= Task directions =
Please write out the lines below again, replacing "Popularity" with "Rating" and leaving everything else unchanged.

Part of a data file:
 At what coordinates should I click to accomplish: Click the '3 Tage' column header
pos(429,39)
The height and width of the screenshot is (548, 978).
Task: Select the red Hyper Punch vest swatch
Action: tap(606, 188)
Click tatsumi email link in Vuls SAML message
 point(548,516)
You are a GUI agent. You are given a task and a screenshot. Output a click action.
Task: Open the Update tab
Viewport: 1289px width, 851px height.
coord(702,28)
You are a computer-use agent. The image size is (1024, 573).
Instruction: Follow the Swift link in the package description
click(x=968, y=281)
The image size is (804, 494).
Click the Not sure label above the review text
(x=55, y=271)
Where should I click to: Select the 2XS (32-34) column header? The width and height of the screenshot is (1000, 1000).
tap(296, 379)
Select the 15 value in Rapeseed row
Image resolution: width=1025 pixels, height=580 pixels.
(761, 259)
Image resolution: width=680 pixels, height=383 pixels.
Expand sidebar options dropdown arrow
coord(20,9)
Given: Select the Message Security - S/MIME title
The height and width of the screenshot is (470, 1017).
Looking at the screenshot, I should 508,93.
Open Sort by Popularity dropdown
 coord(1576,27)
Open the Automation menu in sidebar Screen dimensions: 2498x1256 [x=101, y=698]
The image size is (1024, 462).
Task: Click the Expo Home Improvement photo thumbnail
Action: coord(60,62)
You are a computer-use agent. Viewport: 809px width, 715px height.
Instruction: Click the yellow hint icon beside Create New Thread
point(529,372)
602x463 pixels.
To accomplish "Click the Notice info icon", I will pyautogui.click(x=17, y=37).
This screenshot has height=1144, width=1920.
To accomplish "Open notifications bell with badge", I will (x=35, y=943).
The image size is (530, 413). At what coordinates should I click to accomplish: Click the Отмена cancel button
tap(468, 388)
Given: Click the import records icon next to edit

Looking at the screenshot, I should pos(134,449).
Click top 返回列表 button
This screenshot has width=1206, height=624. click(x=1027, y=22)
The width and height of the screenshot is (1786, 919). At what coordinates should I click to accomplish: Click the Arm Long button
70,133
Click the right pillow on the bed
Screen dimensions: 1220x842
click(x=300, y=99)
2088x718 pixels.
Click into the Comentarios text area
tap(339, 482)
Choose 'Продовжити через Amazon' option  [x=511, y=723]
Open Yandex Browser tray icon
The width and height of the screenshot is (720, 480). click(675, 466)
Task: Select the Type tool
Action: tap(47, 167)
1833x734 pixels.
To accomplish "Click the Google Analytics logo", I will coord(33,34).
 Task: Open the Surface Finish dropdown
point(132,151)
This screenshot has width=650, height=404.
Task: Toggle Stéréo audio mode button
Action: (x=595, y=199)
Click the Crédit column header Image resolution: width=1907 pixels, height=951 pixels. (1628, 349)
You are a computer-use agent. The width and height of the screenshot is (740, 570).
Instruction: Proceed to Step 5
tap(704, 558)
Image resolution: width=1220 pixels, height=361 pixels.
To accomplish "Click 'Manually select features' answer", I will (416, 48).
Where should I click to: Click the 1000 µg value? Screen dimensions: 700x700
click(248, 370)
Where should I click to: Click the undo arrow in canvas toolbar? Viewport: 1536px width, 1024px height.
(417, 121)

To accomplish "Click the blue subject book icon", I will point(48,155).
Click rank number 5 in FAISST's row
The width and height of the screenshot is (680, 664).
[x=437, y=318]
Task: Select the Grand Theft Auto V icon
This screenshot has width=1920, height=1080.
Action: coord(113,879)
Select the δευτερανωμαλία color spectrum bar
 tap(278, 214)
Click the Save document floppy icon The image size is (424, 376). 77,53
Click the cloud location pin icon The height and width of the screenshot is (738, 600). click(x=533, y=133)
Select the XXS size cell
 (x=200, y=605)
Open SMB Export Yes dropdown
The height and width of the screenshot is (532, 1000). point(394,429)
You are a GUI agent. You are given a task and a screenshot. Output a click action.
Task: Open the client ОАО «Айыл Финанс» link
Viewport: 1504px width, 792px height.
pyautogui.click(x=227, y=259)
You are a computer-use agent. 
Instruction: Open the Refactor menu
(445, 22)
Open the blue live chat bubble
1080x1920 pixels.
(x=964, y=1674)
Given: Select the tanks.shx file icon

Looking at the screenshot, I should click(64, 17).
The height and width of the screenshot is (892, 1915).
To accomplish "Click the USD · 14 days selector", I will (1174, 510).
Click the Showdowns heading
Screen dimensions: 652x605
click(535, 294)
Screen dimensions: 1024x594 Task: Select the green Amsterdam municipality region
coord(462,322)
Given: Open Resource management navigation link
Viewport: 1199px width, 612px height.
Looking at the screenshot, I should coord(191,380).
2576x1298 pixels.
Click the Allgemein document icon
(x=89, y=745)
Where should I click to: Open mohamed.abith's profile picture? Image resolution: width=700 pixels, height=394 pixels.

= Task response =
 At what coordinates should I click to accomplish: Click the '3 Tage' column header
pos(429,39)
The height and width of the screenshot is (548, 978).
Task: Select the red Hyper Punch vest swatch
Action: tap(606, 188)
Click tatsumi email link in Vuls SAML message
 point(548,516)
You are a GUI agent. You are given a task and a screenshot. Output a click action.
Task: Open the Update tab
Viewport: 1289px width, 851px height.
coord(702,28)
You are a computer-use agent. The image size is (1024, 573).
Instruction: Follow the Swift link in the package description
click(x=968, y=281)
The image size is (804, 494).
Click the Not sure label above the review text
(x=55, y=271)
Where should I click to: Select the 2XS (32-34) column header? The width and height of the screenshot is (1000, 1000).
tap(296, 379)
Select the 15 value in Rapeseed row
Image resolution: width=1025 pixels, height=580 pixels.
(761, 259)
Image resolution: width=680 pixels, height=383 pixels.
Expand sidebar options dropdown arrow
coord(20,9)
Given: Select the Message Security - S/MIME title
The height and width of the screenshot is (470, 1017).
Looking at the screenshot, I should 508,93.
Open Sort by Rating dropdown
 coord(1576,27)
Open the Automation menu in sidebar Screen dimensions: 2498x1256 [x=101, y=698]
The image size is (1024, 462).
Task: Click the Expo Home Improvement photo thumbnail
Action: coord(60,62)
You are a computer-use agent. Viewport: 809px width, 715px height.
Instruction: Click the yellow hint icon beside Create New Thread
point(529,372)
602x463 pixels.
To accomplish "Click the Notice info icon", I will pyautogui.click(x=17, y=37).
This screenshot has height=1144, width=1920.
To accomplish "Open notifications bell with badge", I will (x=35, y=943).
The image size is (530, 413). At what coordinates should I click to accomplish: Click the Отмена cancel button
tap(468, 388)
Given: Click the import records icon next to edit

Looking at the screenshot, I should pos(134,449).
Click top 返回列表 button
This screenshot has width=1206, height=624. click(x=1027, y=22)
The width and height of the screenshot is (1786, 919). At what coordinates should I click to accomplish: Click the Arm Long button
70,133
Click the right pillow on the bed
Screen dimensions: 1220x842
click(x=300, y=99)
2088x718 pixels.
Click into the Comentarios text area
tap(339, 482)
Choose 'Продовжити через Amazon' option  [x=511, y=723]
Open Yandex Browser tray icon
The width and height of the screenshot is (720, 480). click(675, 466)
Task: Select the Type tool
Action: tap(47, 167)
1833x734 pixels.
To accomplish "Click the Google Analytics logo", I will coord(33,34).
 Task: Open the Surface Finish dropdown
point(132,151)
This screenshot has width=650, height=404.
Task: Toggle Stéréo audio mode button
Action: (x=595, y=199)
Click the Crédit column header Image resolution: width=1907 pixels, height=951 pixels. (1628, 349)
You are a computer-use agent. The width and height of the screenshot is (740, 570).
Instruction: Proceed to Step 5
tap(704, 558)
Image resolution: width=1220 pixels, height=361 pixels.
To accomplish "Click 'Manually select features' answer", I will (416, 48).
Where should I click to: Click the 1000 µg value? Screen dimensions: 700x700
click(248, 370)
Where should I click to: Click the undo arrow in canvas toolbar? Viewport: 1536px width, 1024px height.
(417, 121)

To accomplish "Click the blue subject book icon", I will point(48,155).
Click rank number 5 in FAISST's row
The width and height of the screenshot is (680, 664).
[x=437, y=318]
Task: Select the Grand Theft Auto V icon
This screenshot has width=1920, height=1080.
Action: coord(113,879)
Select the δευτερανωμαλία color spectrum bar
 tap(278, 214)
Click the Save document floppy icon The image size is (424, 376). 77,53
Click the cloud location pin icon The height and width of the screenshot is (738, 600). click(x=533, y=133)
Select the XXS size cell
 (x=200, y=605)
Open SMB Export Yes dropdown
The height and width of the screenshot is (532, 1000). point(394,429)
You are a GUI agent. You are given a task and a screenshot. Output a click action.
Task: Open the client ОАО «Айыл Финанс» link
Viewport: 1504px width, 792px height.
pyautogui.click(x=227, y=259)
You are a computer-use agent. 
Instruction: Open the Refactor menu
(445, 22)
Open the blue live chat bubble
1080x1920 pixels.
(x=964, y=1674)
Given: Select the tanks.shx file icon

Looking at the screenshot, I should click(64, 17).
The height and width of the screenshot is (892, 1915).
To accomplish "Click the USD · 14 days selector", I will (1174, 510).
Click the Showdowns heading
Screen dimensions: 652x605
click(535, 294)
Screen dimensions: 1024x594 Task: Select the green Amsterdam municipality region
coord(462,322)
Given: Open Resource management navigation link
Viewport: 1199px width, 612px height.
Looking at the screenshot, I should coord(191,380).
2576x1298 pixels.
Click the Allgemein document icon
(x=89, y=745)
Where should I click to: Open mohamed.abith's profile picture? Image resolution: width=700 pixels, height=394 pixels.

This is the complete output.